Audiences have been laughing at science fiction since it was conceived, but usually for all the wrong reasons. It wasn't until television became popular that producers decided to get in on the joke and start making comedies about science fiction — and those early shows gave birth to everything from films like The Three Stooges in Orbit to countless episodes of 3rd Rock From The Sun. There have been a lot of comedy scifi misses, but check our list of hits after the jump.
- My Favorite Martian: This series premiered in 1963 and starred Bill Bixby in his pre-Hulk days as a hapless human who takes in a Martian who crash-lands his spaceship near Los Angeles. He passes him off as his Uncle Martin, who proceeds to do wacky things with his Martian powers, much like Jeannie or Samantha would do with their magic. It's vintage 1960s-era television sitcom material and worth seeking out on DVD or watching on YouTube. Just ignore the horrible feature film version they made in 1999 with Christopher Lloyd, Jeff Daniels, and Elizabeth Hurley.

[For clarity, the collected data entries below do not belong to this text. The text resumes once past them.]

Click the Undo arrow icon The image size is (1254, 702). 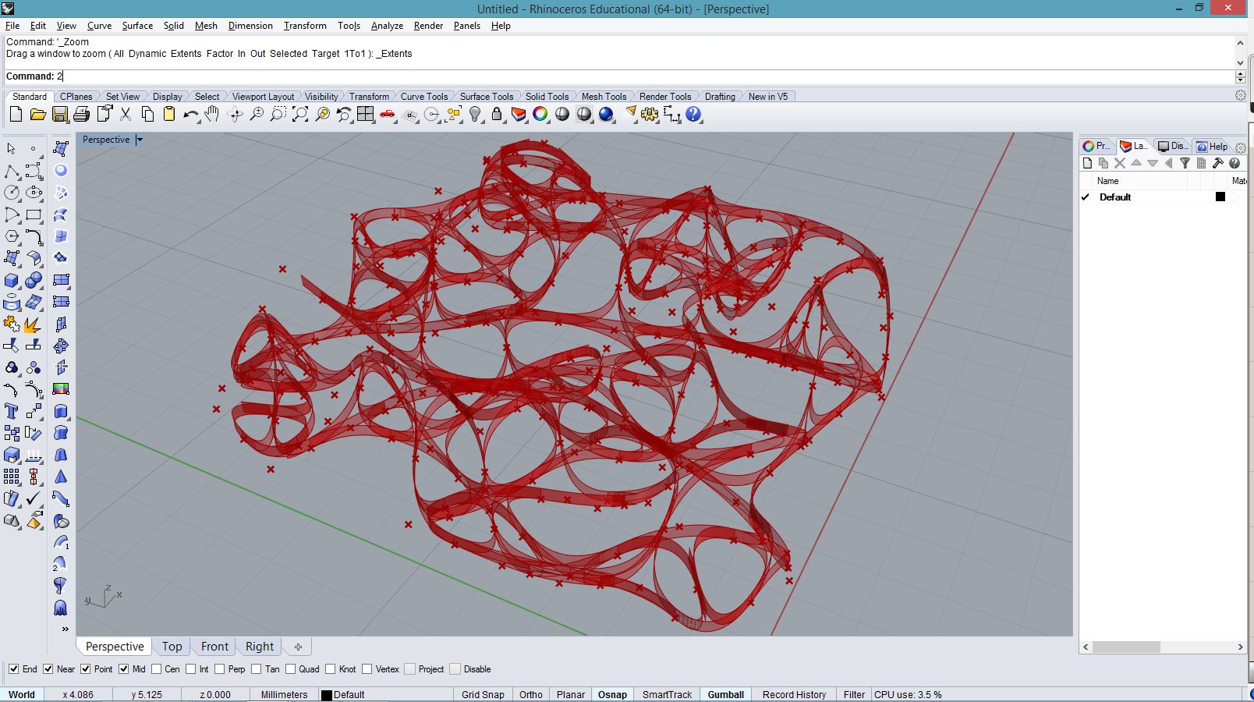pos(190,115)
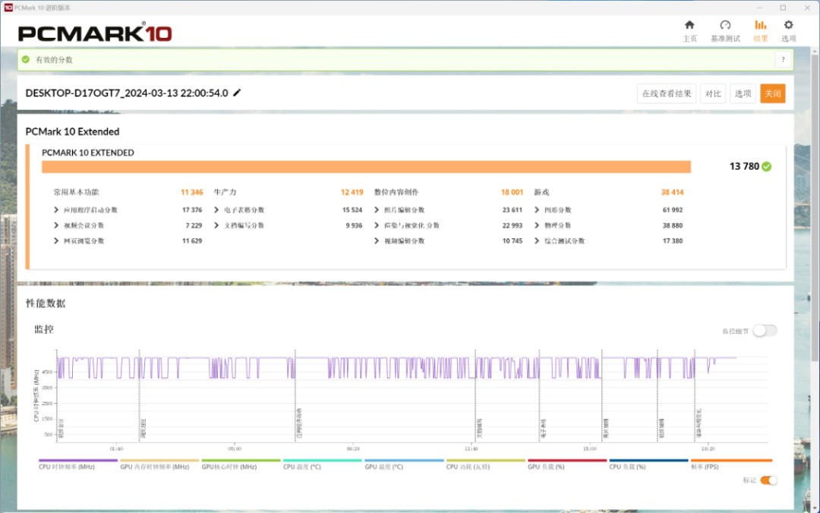Viewport: 820px width, 513px height.
Task: Open 选项 button next to 对比
Action: click(743, 93)

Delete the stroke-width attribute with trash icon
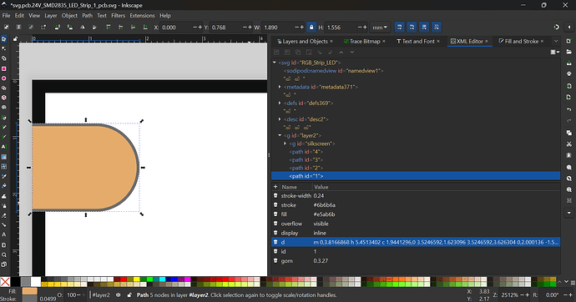[275, 195]
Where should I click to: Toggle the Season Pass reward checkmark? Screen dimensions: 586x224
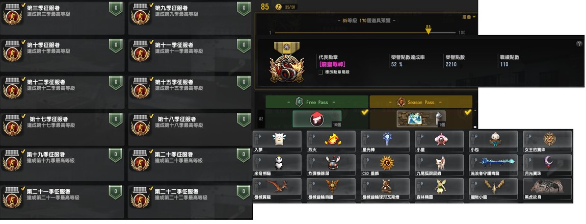tap(468, 112)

- Spaceballs: Mel Brooks lampooned Star Wars and a slew of other science fiction films in this 1987 movie that gave us quotes like "I see your schwartz is just as big as mine" and "Prepare ship for ludicrous speed!" Once you've seen this, it's hard to picture John Candy wearing anything except a giant furry dog suit. 20 years later, it's starting to show its age just a bit, but it's still a classic.
- Red Dwarf: This British series about the last human being in the universe and his annoying holographic shipmate was one of the best things the BBC gave us, after Doctor Who. After an accident kills everyone onboard the Red Dwarf except for technician Dave Lister, the computer keeps him in suspended animation until the radiation dies down some three million years later. The computer also brings his former bunkmate and boss Arnold Rimmer to life as a hologram to keep him company.
- Weird Science: in 1985 Anthony Michael Hall and Ilan Mitchell-Smith used science, computers, and wore bras on their heads in an effort to create the perfect woman. They end up with Kelly LeBrock, who helps them change from nerds to studs with her pseudo-magic "science powers." It's vintage John Hughes moviemaking that tried to build on the success of the previous year's Revenge of the Nerds, and succeeded. Except it gave birth to a terrible television series.
- Mork & Mindy: This Happy Days spinoff appeared in 1978 and helped propel Robin Williams to stardom by letting him improv most of his scenes as a wacky alien from Ork. Mork reported back to his boss Orson at the end of every episode, telling him what he'd learned that day on Earth, which usually involved something happening with Mindy. They eventually got married and had Jonathan Winters as a baby. No kidding. I still have my Mork from Ork action figure, complete with egg-shaped space capsule.
- The Ice Pirates: This 1984 movie starred Robert Urich as the heroic Jason in search of the universe's most precious commodity: water. They spoof other science fiction films while hamming it up in b-movie style. You can also catch Anjelica Huston and Ron Perlman in this thing if you don't blink.
- Galaxy Quest: Hands down the best send-up of the Star Trek franchise and its fans. In the flick, Galaxy Quest is a canceled television show that lives on through fan conventions and autographs signings. Tim Allen parodies William Shatner excellently, but it's Tony Shalhoub steals most of the scenes he's in as the fumbling head of engineering.
- Mystery Science Theater 3000: This show made comedy out of making fun of movies and television shows that tried to be serious. Broadcast for the Satellite of Love, lone human being Joel and his two robot friends Tom Servo and Crow offered up alternative commentary on the shows that mad scientist Dr. Forrester would beam up to them. It spawned a feature film and two new alternative movie commentary programs, Cinematic Titanic and RiffTrax, both from MST3K former cast members Joel and Mike.
- The Hitchhiker's Guide to the Galaxy: This series has been a radio series, a book, a television series, a computer game, a comic book, and a feature film. In it, lone Earthman Arthur Dent finds himself hitchhiking through the galaxy with a writer for The Hitchhiker's Guide after the Earth gets blown up. Although the effects aren't that stellar (thanks BBC), I actually prefer the television version to the movie. If that means I have to turn in my offical geek card, so be it.